Bank of America Ordered to Pay $540.3 Million After Losing FDIC Lawsuit
A federal judge has ruled that Bank of America must pay $540.3 million to the Federal Deposit Insurance Corporation (FDIC). The decision is the result of a long-running legal battle over how the bank calculated its deposit insurance payments more than a decade ago.
What the FDIC Accused the Bank Of
The FDIC sued Bank of America back in 2017, claiming the bank underpaid its required deposit insurance fees. The dispute centered on a 2011 rule change that required banks to report their risk exposure differently—by focusing on the parent company instead of smaller subsidiaries. This change was meant to give regulators a better understanding of how much financial risk a bank carried in total.
According to the FDIC, Bank of America’s reporting method reduced its insurance payments, leading to a shortfall of over $1.1 billion. The agency argued that the bank failed to comply with the updated regulation, which was designed to prevent a repeat of the 2008 financial crisis.
What the Judge Decided
On April 14, the judge ruled against Bank of America, rejecting the bank’s argument that the FDIC’s rule had no solid basis. The judge noted that the FDIC wasn’t required to come up with a perfect model to measure banks’ financial risks, only one that was reasonably reliable.
However, the judge also said the FDIC waited too long to file some parts of the lawsuit. As a result, Bank of America only has to pay for the underpayments made between the second quarter of 2013 and the end of 2014—totaling $540.3 million.
Bank of America Responds
A spokesperson for Bank of America, Bill Halldin, said the company was “pleased the judge has ruled” and added that the bank had already set aside reserves to cover the payment. He also maintained that the bank never tried to avoid making payments.

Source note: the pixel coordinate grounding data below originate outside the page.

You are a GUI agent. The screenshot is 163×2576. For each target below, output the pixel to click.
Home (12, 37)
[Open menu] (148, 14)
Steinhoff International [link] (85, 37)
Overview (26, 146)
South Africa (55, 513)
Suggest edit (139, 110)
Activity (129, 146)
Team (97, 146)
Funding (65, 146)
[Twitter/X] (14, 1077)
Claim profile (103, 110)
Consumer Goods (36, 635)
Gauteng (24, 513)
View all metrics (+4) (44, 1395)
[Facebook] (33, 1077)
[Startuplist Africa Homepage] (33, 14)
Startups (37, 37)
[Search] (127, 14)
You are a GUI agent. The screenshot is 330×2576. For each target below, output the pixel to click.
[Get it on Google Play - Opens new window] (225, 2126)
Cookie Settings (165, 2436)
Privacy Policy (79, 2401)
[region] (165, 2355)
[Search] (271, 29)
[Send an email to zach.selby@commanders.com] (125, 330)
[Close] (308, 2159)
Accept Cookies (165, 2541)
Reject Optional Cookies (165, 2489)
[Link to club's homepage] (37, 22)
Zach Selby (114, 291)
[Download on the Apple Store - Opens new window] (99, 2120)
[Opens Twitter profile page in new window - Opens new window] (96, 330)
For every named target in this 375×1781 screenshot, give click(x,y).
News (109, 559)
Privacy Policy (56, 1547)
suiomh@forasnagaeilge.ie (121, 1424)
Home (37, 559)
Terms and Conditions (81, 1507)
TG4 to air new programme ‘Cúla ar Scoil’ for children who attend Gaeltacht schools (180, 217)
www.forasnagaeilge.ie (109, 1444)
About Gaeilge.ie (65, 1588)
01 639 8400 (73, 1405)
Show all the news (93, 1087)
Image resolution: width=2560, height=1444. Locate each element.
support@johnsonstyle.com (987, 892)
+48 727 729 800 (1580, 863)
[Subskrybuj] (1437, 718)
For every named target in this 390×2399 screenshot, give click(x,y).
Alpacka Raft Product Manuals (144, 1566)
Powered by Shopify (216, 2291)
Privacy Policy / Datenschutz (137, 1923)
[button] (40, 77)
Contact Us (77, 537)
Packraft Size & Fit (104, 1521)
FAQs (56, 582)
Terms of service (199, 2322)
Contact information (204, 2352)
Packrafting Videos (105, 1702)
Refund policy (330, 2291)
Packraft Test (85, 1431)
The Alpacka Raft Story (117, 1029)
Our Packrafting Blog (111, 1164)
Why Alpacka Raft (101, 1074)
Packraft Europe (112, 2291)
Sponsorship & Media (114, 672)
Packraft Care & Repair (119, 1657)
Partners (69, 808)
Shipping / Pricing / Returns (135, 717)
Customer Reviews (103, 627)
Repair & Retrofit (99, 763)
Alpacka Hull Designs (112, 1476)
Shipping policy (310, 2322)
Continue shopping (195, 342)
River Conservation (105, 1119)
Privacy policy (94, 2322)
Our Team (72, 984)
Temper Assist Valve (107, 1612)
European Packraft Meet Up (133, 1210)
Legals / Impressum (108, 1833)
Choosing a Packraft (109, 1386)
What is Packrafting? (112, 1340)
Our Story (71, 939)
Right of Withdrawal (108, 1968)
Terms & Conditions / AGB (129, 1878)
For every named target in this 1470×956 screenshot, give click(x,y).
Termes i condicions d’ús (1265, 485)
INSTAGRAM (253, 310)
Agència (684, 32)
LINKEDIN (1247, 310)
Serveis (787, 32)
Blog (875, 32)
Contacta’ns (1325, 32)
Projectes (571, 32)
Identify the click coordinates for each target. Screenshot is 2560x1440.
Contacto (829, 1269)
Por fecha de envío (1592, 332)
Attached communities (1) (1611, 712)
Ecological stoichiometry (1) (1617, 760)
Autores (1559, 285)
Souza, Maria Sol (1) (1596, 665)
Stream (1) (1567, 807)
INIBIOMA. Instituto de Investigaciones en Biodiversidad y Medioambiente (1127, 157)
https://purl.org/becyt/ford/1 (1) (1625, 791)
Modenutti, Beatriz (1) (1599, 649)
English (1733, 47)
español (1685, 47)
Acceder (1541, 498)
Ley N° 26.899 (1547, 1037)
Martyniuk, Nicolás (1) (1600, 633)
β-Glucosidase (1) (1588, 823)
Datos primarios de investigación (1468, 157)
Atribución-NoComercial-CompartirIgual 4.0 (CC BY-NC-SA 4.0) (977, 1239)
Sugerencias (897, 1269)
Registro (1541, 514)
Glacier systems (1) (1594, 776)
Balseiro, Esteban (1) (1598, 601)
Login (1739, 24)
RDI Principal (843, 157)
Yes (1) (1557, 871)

FDIC’s Regulatory Shift Under New Leadership
This ruling comes at a time of major change within the FDIC. Travis Hill, the agency’s acting chairman, has signaled a new direction for the FDIC since the start of 2025. Hill announced plans to review banking regulations and take a more flexible approach to financial innovation, including partnerships with FinTech companies and the use of digital assets.
Hill also said the agency would work to make it easier for new banks to enter the market and would support community banks by helping them manage rising technology costs.
In March, the FDIC issued new guidance allowing FDIC-supervised banks to take part in crypto-related activities without needing prior approval—if they can show they are managing the risks properly. This marked a change from the previous policy, which required banks to notify the FDIC in advance.